§ STATED PROBLEM
Render the lines below as a JSON list of strings, one string per line, from the line that contains "Task: Click the footer" through the last line. Skip blank lines and leave the pictures out.
======== RECORDS FOR PROCESSING ========
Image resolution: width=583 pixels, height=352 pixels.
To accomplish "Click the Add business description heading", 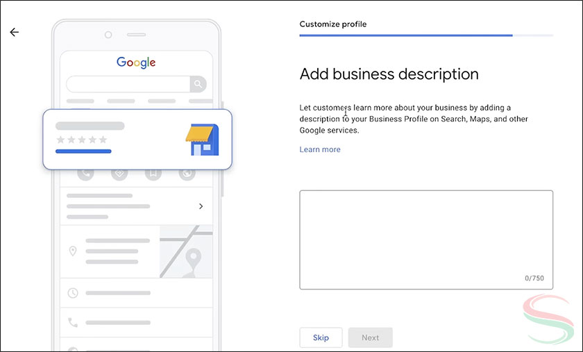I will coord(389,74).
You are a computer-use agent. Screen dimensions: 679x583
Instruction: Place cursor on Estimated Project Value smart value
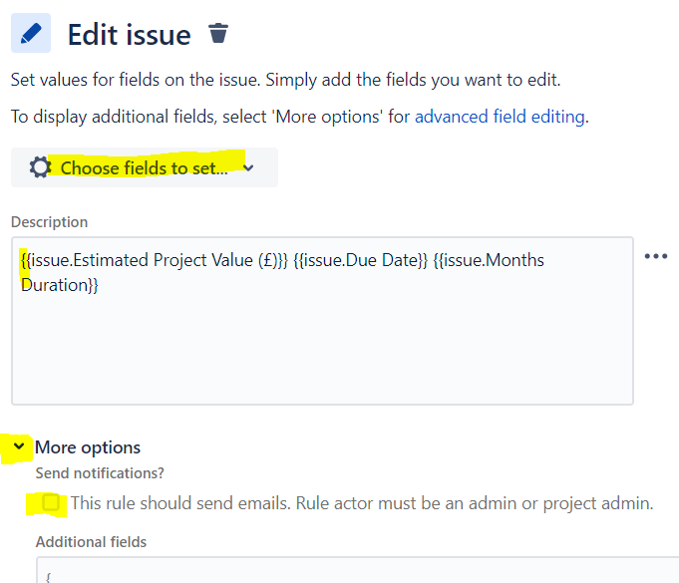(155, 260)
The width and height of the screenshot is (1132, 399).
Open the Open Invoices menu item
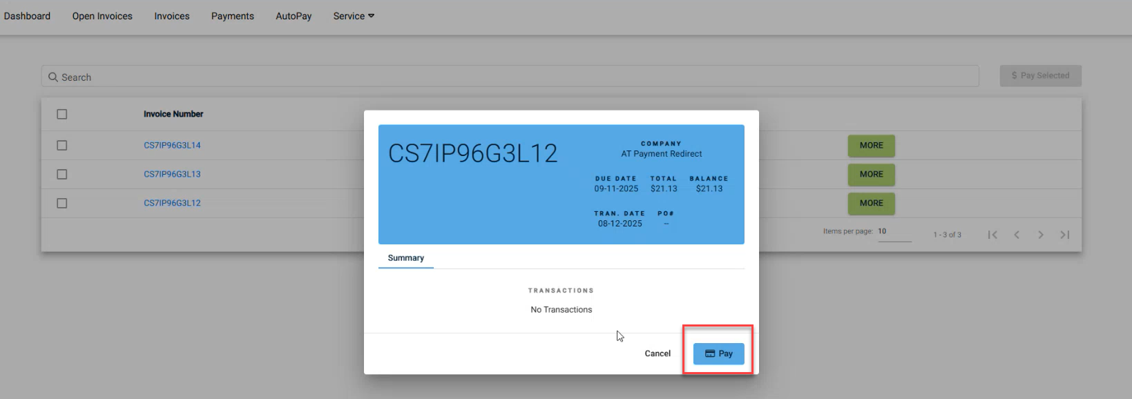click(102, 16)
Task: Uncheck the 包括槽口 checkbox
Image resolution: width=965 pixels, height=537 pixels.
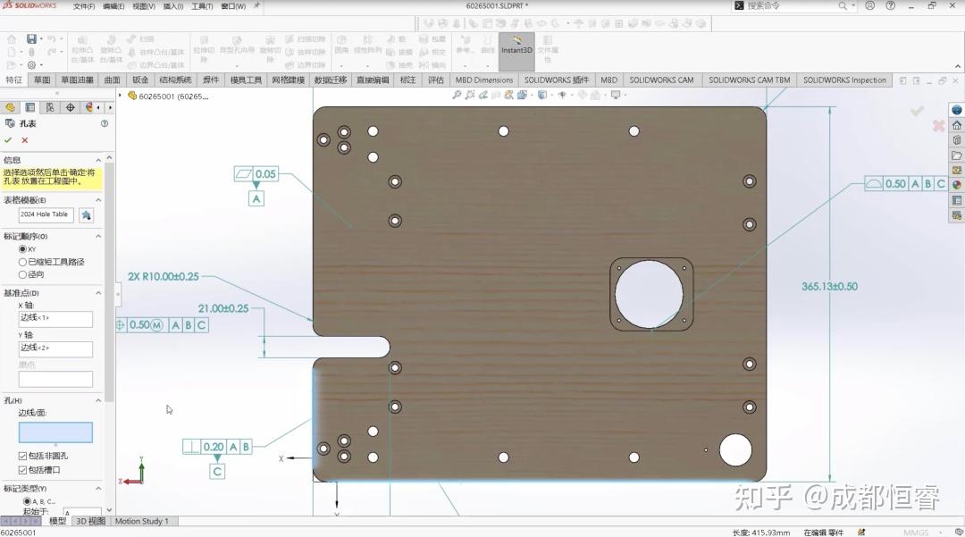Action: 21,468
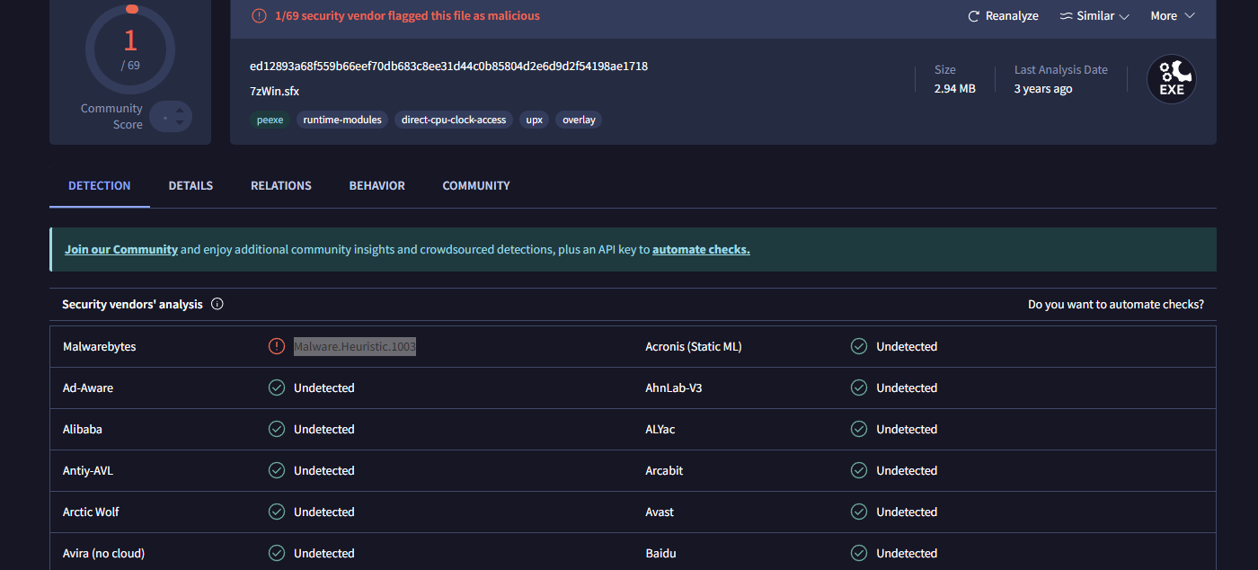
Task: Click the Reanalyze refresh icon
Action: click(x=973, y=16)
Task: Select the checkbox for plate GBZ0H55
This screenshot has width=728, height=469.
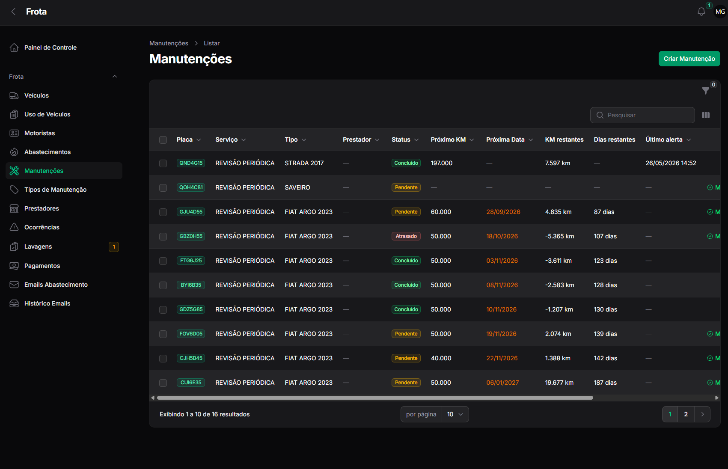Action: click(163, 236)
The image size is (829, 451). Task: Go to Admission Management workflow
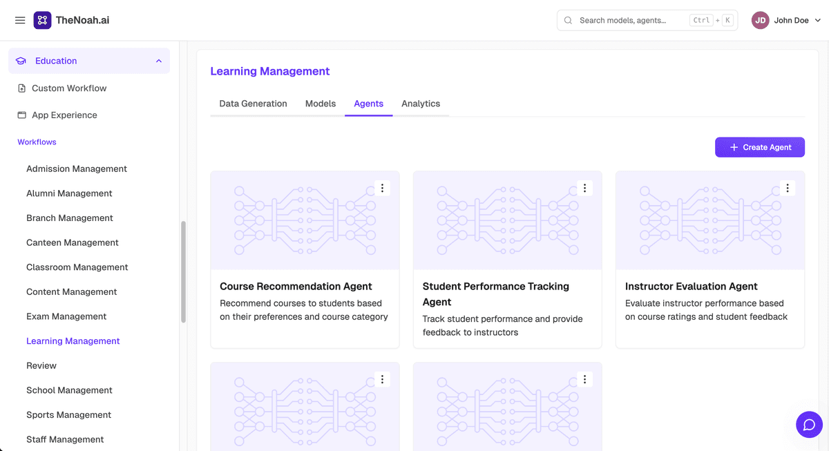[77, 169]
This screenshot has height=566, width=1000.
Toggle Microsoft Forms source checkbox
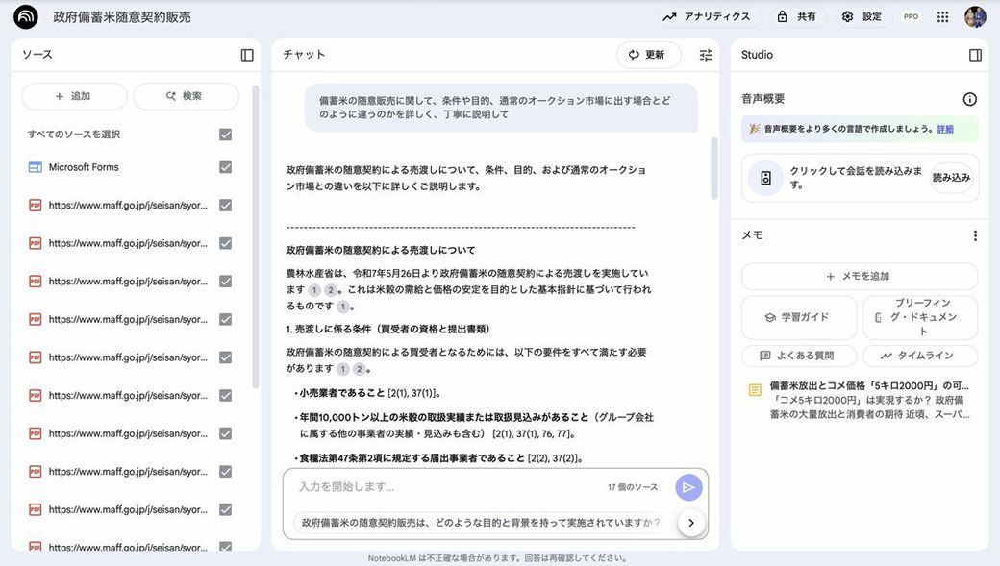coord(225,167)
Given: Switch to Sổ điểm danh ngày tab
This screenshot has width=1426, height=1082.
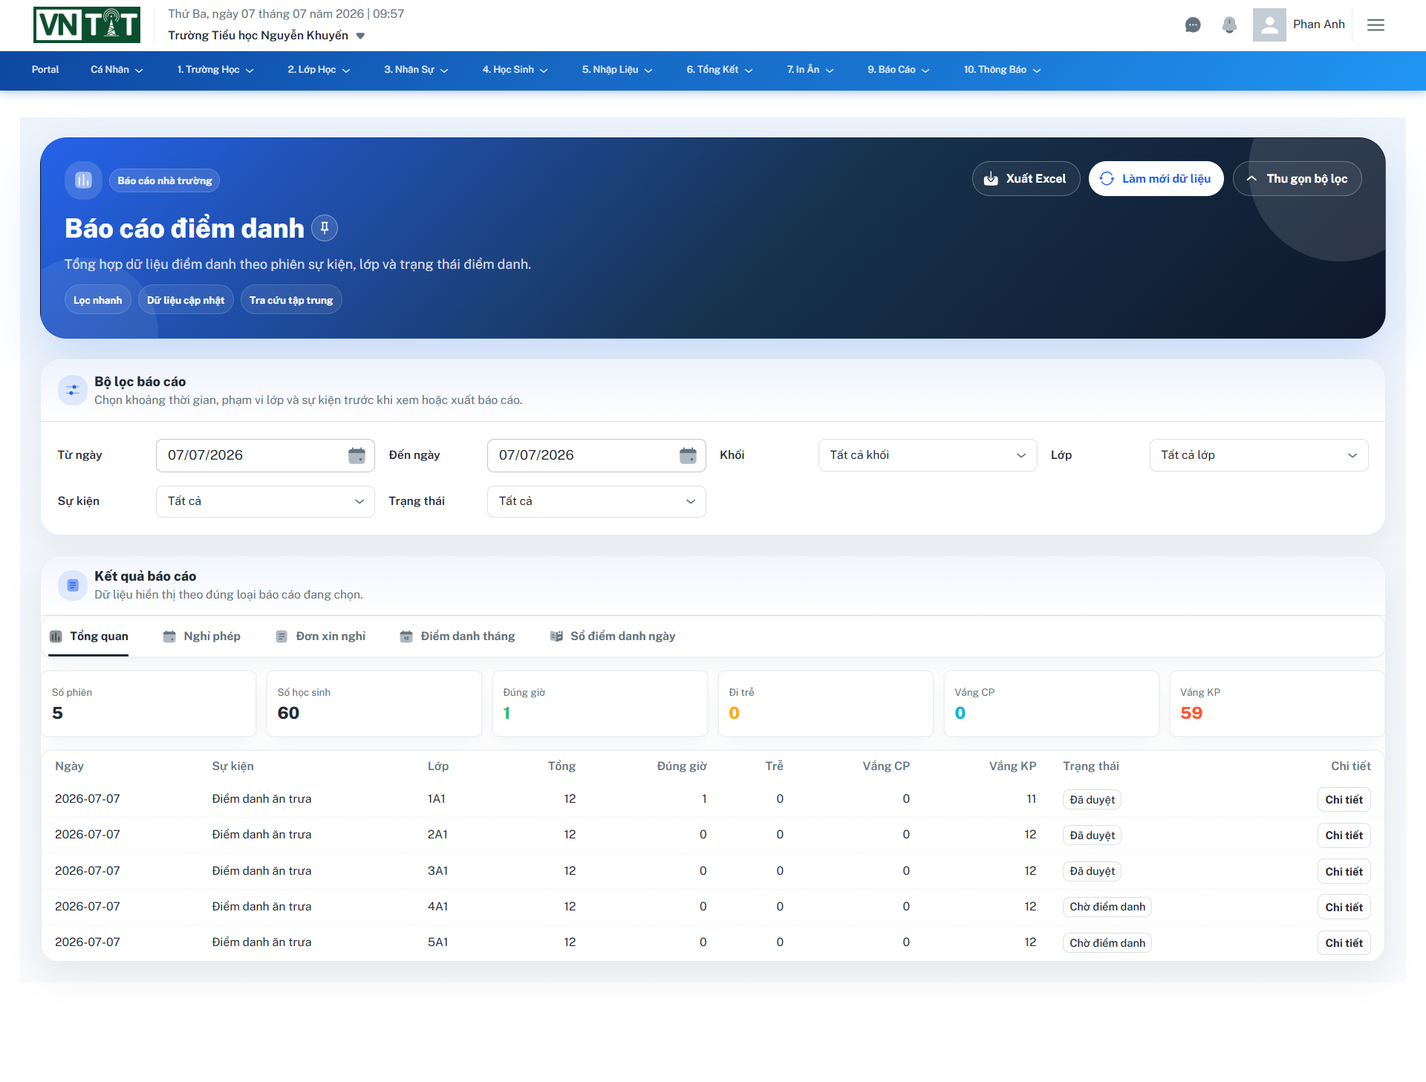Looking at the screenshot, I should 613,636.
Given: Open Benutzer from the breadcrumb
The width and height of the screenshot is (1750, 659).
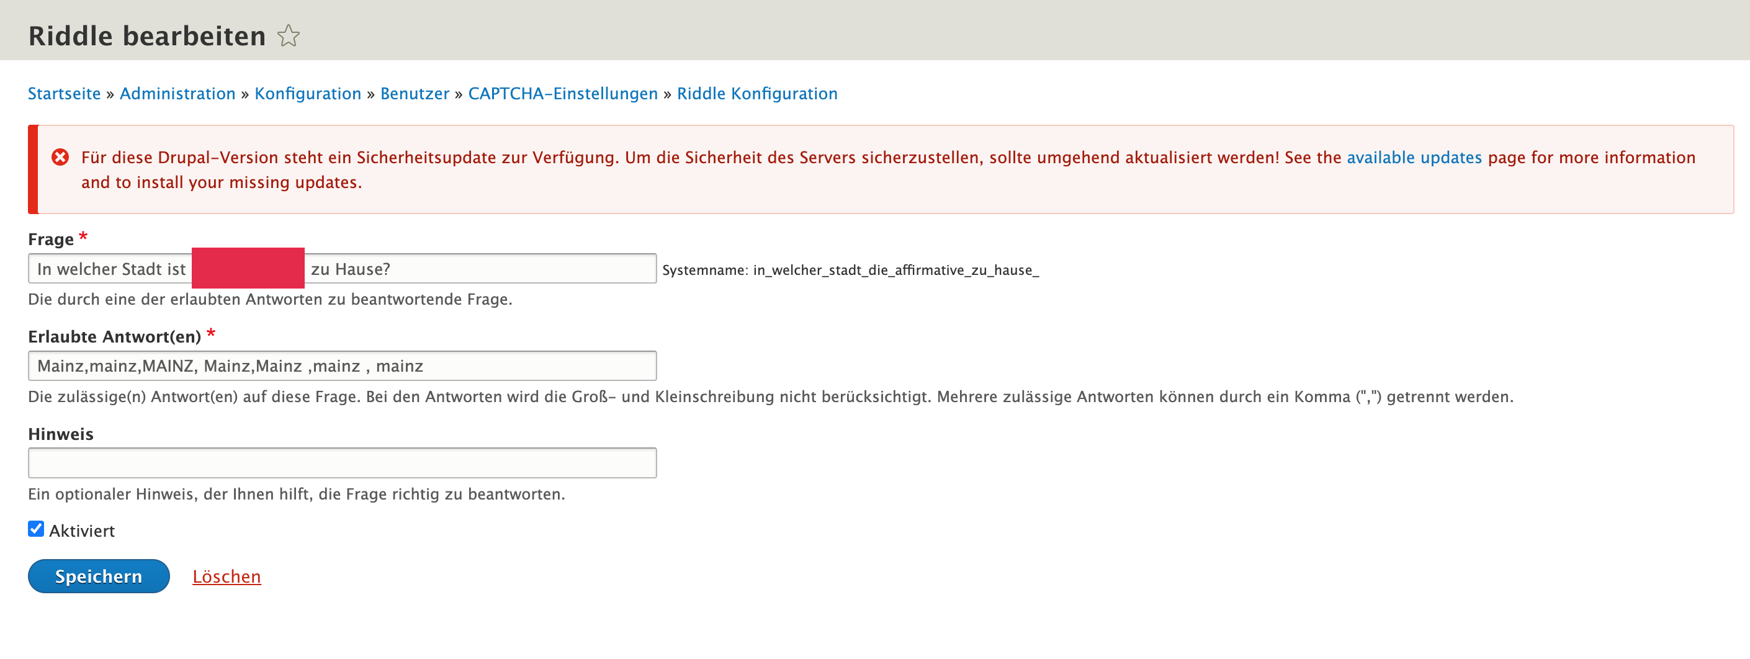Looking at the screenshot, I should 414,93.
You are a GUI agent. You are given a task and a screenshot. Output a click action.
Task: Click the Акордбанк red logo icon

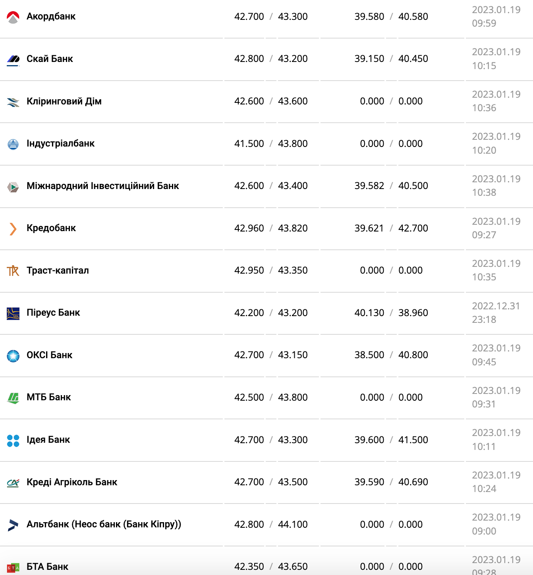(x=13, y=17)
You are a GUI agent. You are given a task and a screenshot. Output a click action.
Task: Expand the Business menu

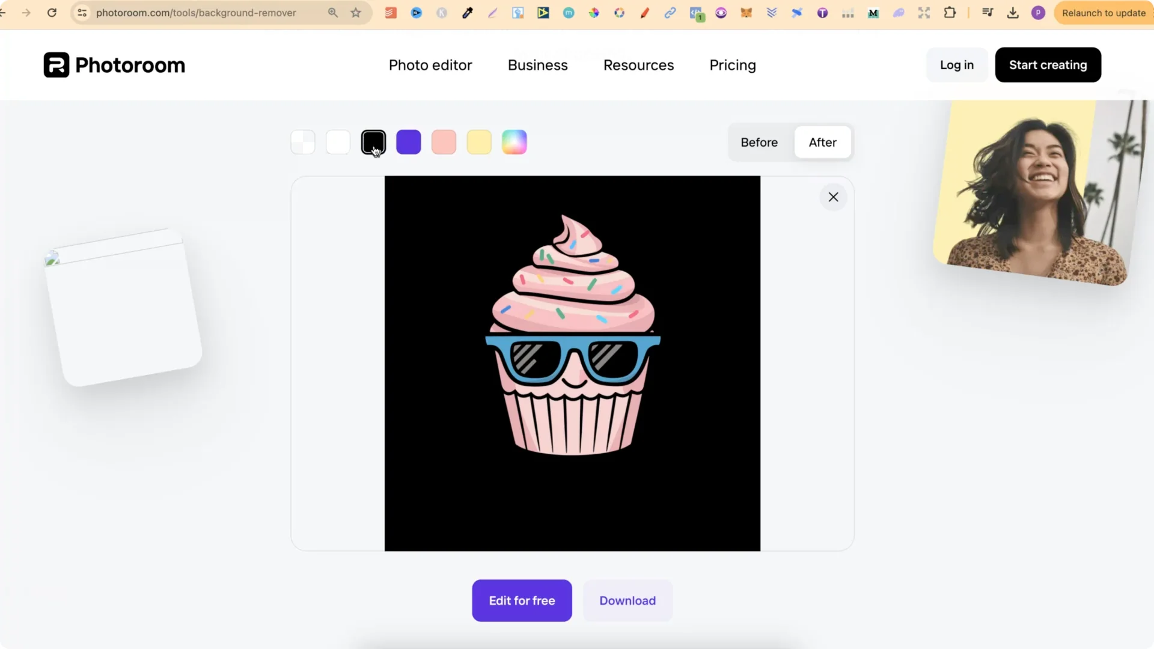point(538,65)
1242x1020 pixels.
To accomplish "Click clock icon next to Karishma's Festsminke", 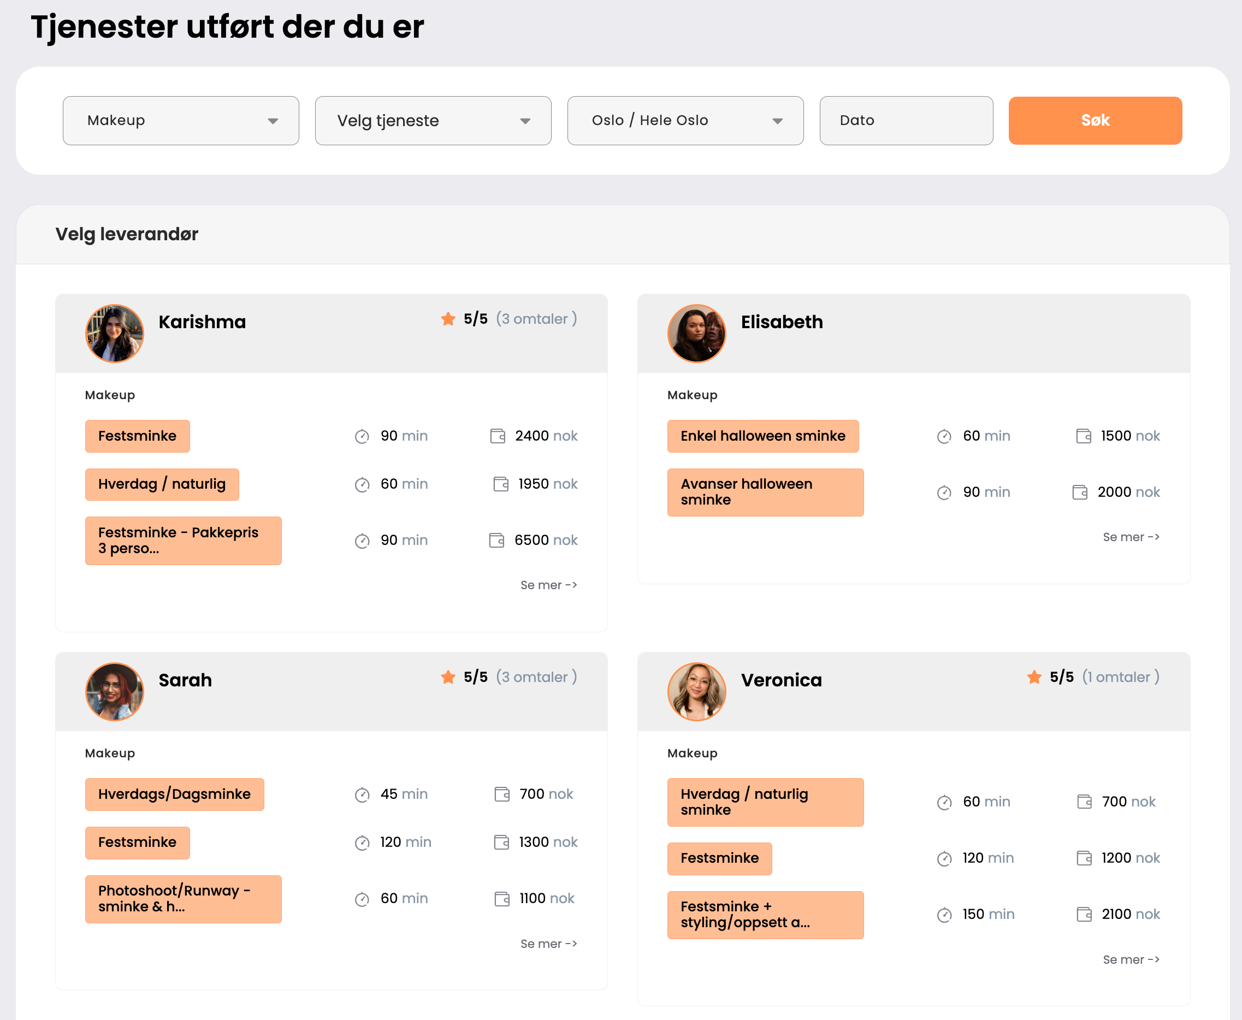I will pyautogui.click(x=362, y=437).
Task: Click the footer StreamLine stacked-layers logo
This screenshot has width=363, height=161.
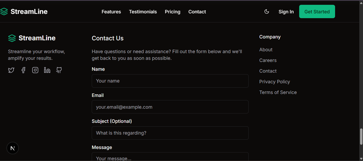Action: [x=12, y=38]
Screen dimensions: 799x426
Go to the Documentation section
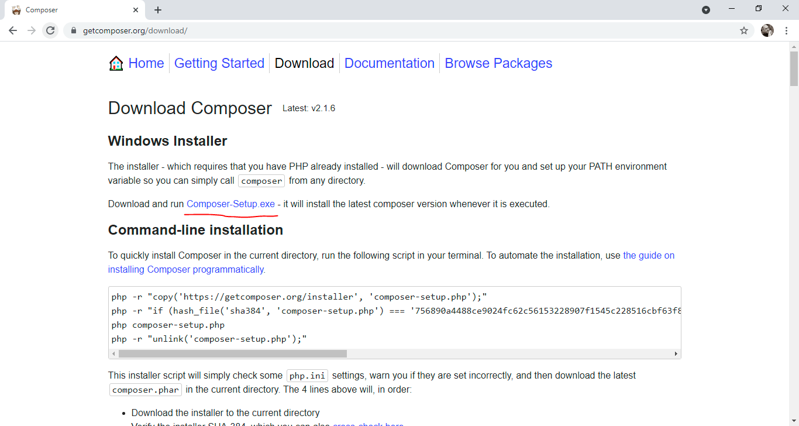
========
§ RESPONSE TO THIS EXERCISE
[
  "Task: Click the footer StreamLine stacked-layers logo",
  "This screenshot has width=363, height=161.",
  "Action: [x=12, y=38]",
  "Screen dimensions: 799x426",
  "Go to the Documentation section"
]